Nel linguaggio comune, “ideologia” e “ideologie” stanno per “insieme/i di idee”, o, più ambiziosamente, per “sistema/i di idee”. Non così per Marx, che vedeva nell’ “ideologia” una “falsa coscienza” derivante dall’ “essere sociale” delle persone. Insomma, borghesi e proletari, pur percependo gli stessi eventi e gli stessi fenomeni, ne vedono solamente la parte che il loro “essere sociale” consente di vedere
Così argomentavo nel Numero Zero, rimandando a questo numero per trarne alcune conseguenze nella dinamica sociale e nella comunicazione politica. A tal proposito, anticipavo la seguente matrice: a) dirigenti “scaltri” / elettori e militanti “scaltri”; b) dirigenti “scaltri” / elettori e militanti “ingenui”; c) dirigenti “ingenui” / elettori e militanti “scaltri”; d) da dirigenti “ingenui” / elettori e militanti “ingenui”.
Oggi ci dedichiamo ad a), ricordando preliminarmente che, mentre i dirigenti sono al 90% borghesi, o comunque privilegiati, fra gli elettori e i militanti dovrebbero trovarsi appartenenti a tutte le classi e a tutti i ceti sociali. Ciò sembrerebbe ovvio, ma come vedremo al termine dell’articolo, la realtà permette delle interessanti variazioni sul tema.

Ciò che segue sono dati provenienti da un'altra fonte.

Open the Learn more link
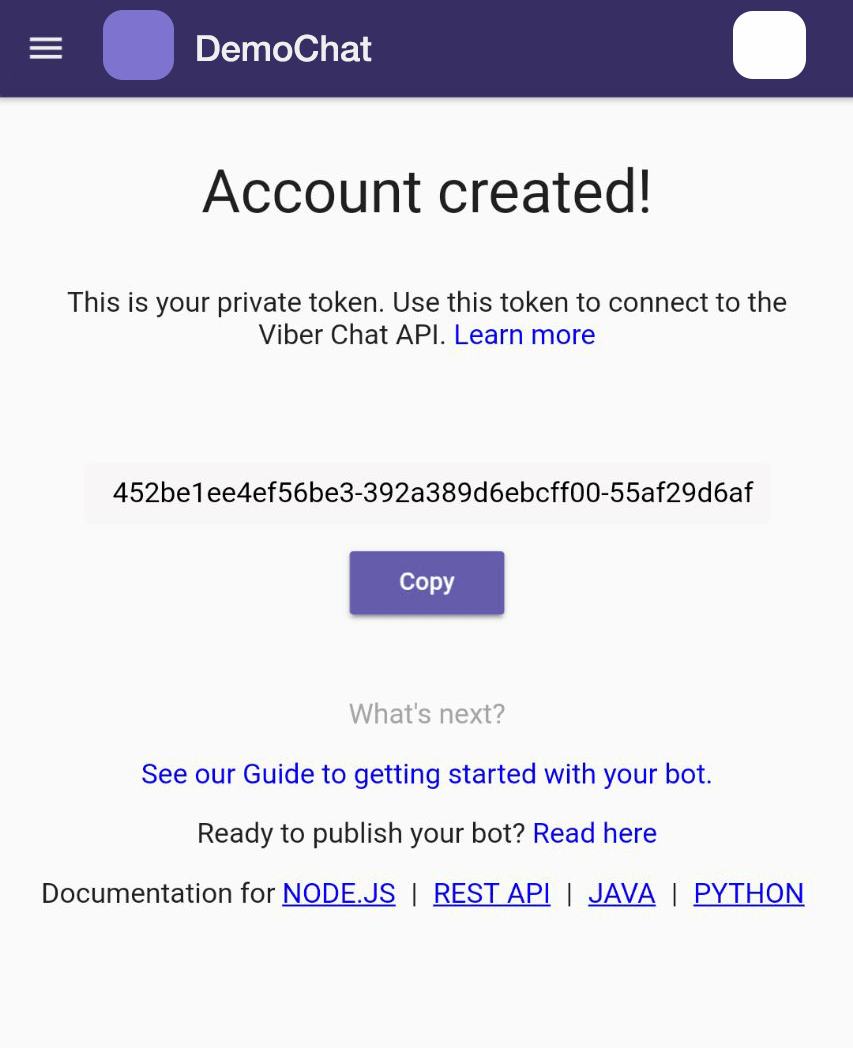 pos(524,335)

Dirigenti, elettori e militanti “scaltri” – li mettiamo tutti insieme, proprio perché stiamo parlando del caso a) – condividono un’idea: quella di far parte di una èlite, più o meno ristretta, di “vecchie volpi”, destinata a indottrinare il resto del mondo, ovvero i propri elettori e militanti ingenui (per serrare le fila), nonché elettori e militanti altrui (per accaparrarseli).
La “furbizia” consiste nel fatto che gli “scaltri” dovrebbero essere ben consapevoli di utilizzare solamente una parte della verità e della realtà nelle loro argomentazioni. Ma sono comunque disposti a farlo, pur di arrivare al risultato sperato.

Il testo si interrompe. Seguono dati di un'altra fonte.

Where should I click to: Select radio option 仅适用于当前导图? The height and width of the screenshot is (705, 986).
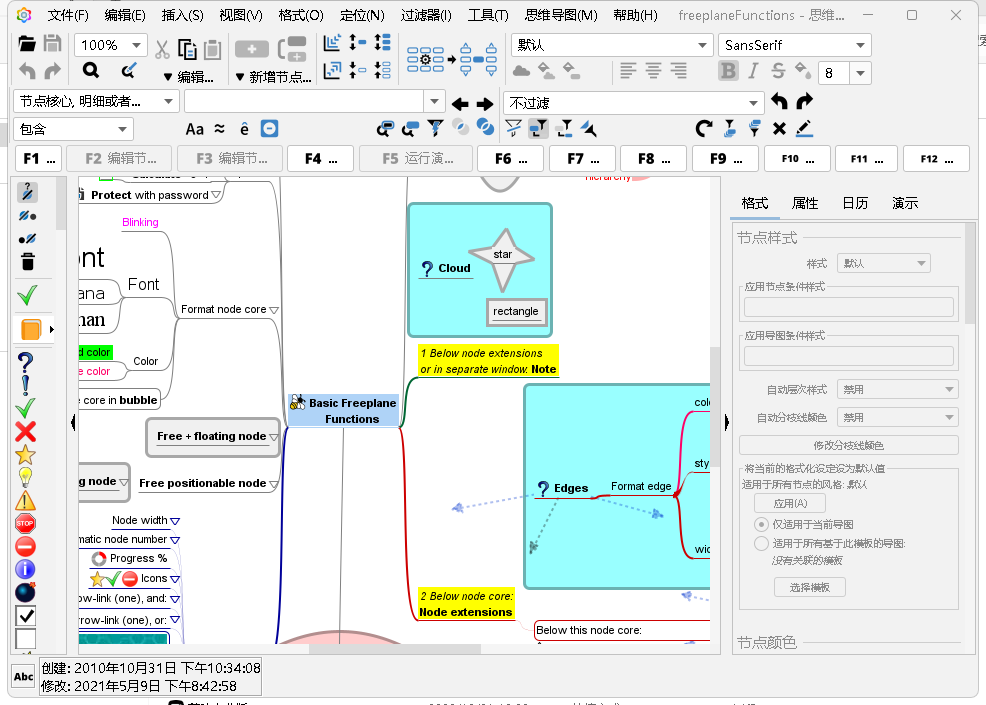coord(762,524)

Facciamo un esempio concreto: il fenomeno dei migranti aha un’evidente connotazione economica: si scappa dalla fame e dalla sete (che sono ovviamente condizioni economiche “stringenti”), dalla povertà (comunque “stringente” … ma la povertà c’è anche in Occidente, ed in Occidente molti la ritroveranno), o per cercare un’opportunità (condizione legittima, ma meno “stringente”).
Cosa si pensi dell’argomento non è importante, in questa sede. Tuttavia, per essere chiari e niente affatto reticenti, mi dichiaro a favore di una vasta accoglienza e/o di un aiuto anche piuttosto dispendioso nei luoghi di origine, non solo per motivi umanitari, ma anche perché la povertà extra-europea è stata favorita dai comportamenti dei nostri governanti verso quei popoli.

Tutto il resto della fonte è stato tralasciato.